From this scheme, we can also easily see the self-reinforcing property that the Dirichlet process exhibits: new samples are more likely to be drawn from partitions that already have many existing samples.

The Chinese restaurant process

The Chinese restaurant process is an equivalent description of the Pólya urn scheme.

Imagine a restaurant with an infinite number of tables, all initially empty. The first customer enters the restaurant, and picks a table to sit at. When the $(n-1)$-th customer enters, they either 1) sit at an occupied table $k$ with probability $\frac{m_k}{n + \alpha}$, where $m_k$ is the number of people that are currently sitting at table $k$, or 2) start a new table with probability $\frac{\alpha}{n + \alpha}$. We can see that this description is equivalent to the Pólya urn scheme above.

Note on Exchangeability

Even though the two descriptions above have a notion of an order of the drawn samples, it turns out that the distribution over the partitions of the first $N$ samples does not depend on the order of the samples. However this does not mean the samples are independent, since we have seen the self-reinforcing property of the Dirichlet process - samples tend to be drawn from partitions that already have many existing samples.

Distributions that do not depend on the order of the samples are called exchangeable distributions.

De Finetti’s theorem states that if a sequence of observations are exchangeable, then there must exist a distribution given which the samples are i.i.d. In this case, the samples are i.i.d. given the Dirichlet process.

The stick-breaking process

Graphical model for the stick-breaking process.

The two metaphors above primarily show the distribution of the data points among the resulting partitions. The stick-breaking process shows how the partitions of the DP can be constructed, along with their associated parameters, to give the parameters of the resulting distribution $G$.

Imagine we begin with a stick of unit length, which represents our total probability. We then repeatedly break off fractions of the stick, and assign parameters to each broken-off fraction according to our base measure.
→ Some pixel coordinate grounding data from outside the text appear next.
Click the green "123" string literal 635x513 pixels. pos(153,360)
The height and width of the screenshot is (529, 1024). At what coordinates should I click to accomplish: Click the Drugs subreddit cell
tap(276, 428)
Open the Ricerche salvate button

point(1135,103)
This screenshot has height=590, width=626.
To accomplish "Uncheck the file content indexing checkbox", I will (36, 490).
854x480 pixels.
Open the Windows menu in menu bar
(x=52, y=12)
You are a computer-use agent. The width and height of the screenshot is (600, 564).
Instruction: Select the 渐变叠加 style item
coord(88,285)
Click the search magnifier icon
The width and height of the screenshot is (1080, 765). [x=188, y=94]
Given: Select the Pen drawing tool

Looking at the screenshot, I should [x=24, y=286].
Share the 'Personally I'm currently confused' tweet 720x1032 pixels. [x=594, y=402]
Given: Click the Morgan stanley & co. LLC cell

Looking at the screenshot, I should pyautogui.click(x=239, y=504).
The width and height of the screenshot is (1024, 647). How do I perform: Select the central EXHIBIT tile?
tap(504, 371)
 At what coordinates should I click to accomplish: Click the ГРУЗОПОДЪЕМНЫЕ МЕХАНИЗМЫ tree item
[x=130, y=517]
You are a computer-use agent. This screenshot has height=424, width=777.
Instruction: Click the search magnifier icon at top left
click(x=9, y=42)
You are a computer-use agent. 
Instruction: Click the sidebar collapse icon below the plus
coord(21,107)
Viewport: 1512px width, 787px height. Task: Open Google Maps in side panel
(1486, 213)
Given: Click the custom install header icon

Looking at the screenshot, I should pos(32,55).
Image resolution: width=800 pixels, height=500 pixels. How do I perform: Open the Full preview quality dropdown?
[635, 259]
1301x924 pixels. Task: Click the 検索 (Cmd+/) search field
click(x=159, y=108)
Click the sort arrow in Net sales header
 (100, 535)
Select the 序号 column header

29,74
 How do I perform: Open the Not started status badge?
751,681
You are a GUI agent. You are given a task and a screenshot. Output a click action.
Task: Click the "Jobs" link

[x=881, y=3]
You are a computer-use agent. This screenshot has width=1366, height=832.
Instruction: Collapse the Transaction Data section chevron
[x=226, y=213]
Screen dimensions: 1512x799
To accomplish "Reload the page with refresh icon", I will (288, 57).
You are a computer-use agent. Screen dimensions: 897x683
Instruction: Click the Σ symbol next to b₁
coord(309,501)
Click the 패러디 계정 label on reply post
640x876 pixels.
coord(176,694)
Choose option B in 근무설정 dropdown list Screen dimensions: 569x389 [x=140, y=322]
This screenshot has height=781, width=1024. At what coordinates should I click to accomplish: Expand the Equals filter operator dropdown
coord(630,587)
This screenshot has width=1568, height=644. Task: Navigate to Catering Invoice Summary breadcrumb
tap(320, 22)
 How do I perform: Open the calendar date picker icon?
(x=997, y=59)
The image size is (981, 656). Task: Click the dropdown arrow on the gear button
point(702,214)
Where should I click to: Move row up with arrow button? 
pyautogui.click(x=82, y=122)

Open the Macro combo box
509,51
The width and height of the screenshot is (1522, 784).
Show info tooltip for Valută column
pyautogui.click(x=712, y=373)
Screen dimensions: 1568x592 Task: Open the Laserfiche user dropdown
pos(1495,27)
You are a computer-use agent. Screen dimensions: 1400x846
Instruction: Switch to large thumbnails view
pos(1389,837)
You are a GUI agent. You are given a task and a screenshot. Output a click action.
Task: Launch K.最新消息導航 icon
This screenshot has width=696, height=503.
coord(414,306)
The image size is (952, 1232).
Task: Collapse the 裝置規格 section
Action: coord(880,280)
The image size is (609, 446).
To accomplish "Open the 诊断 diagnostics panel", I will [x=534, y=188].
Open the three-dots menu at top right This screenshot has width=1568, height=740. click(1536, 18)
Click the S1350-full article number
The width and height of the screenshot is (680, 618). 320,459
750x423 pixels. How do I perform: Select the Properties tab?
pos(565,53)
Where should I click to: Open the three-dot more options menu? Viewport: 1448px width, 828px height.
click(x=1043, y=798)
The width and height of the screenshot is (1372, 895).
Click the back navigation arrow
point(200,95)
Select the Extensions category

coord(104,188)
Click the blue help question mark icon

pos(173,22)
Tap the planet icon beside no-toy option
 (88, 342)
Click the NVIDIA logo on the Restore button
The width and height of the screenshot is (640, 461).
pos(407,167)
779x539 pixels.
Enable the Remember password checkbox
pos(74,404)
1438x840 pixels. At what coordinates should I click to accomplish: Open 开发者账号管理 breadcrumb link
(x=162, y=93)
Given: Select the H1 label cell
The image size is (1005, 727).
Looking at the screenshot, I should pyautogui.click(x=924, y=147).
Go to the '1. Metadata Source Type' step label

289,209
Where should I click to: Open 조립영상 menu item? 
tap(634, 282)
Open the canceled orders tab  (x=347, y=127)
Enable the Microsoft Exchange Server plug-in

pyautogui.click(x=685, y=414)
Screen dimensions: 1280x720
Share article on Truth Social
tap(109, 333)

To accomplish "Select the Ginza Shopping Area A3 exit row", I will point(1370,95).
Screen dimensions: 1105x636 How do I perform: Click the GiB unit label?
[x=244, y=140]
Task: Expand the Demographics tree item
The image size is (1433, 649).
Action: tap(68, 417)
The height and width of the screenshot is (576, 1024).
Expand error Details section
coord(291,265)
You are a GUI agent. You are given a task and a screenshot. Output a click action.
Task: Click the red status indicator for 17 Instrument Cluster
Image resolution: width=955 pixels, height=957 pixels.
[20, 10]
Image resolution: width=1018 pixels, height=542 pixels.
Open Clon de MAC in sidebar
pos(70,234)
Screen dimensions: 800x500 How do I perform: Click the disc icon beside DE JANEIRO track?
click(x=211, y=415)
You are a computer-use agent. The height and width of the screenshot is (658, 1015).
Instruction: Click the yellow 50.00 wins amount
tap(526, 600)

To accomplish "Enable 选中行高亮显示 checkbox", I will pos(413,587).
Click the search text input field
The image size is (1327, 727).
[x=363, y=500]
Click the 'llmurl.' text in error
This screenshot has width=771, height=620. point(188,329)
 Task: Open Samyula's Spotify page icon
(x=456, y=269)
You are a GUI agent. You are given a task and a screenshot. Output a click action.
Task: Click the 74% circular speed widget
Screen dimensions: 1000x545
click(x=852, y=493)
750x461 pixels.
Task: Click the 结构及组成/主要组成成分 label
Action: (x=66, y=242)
Concretely, to construct the $k$-th partition:

  1. Sample a Beta$(1, \alpha)$ random variable $\beta_k \in [0, 1]$.
  2. Break off a fraction $\beta_k$ of the remaining stick. This gives us the $k$-th partition. We can calculate its atom size $\pi_k$ using the previous fractions $\beta_1, …, \beta_k$.
  3. Sample a random parameter $\theta_k$ for the partition for this atom from our base measure $G_0$.
  4. Recur on the remaining stick.

In summary,

\begin{aligned} \beta_k &\sim \text{Beta}(1, \alpha) \\ \pi_k &= \beta_k \prod_{\ell=1}^{k-1} (1 - \beta_{\ell}) \\ \theta_k &\sim G_0 \\ G &= \sum_{k=1}^{\infty} \pi_k \delta_{\theta_k} \sim \text{DP}(\alpha, G_0) \end{aligned}

The stick-breaking metaphor shows us how we can approximate a Dirichlet process. The final distribution $G$ is obtained from a weighted sum of the sampled parameters $\theta_k$, weighted by the atom size $\pi_k$. Since the atom sizes of the created partitions in the stick-breaking process are monotonically decreasing, we can get a good approximation of $G$ by just using the first $k$ sampled parameters and atom sizes.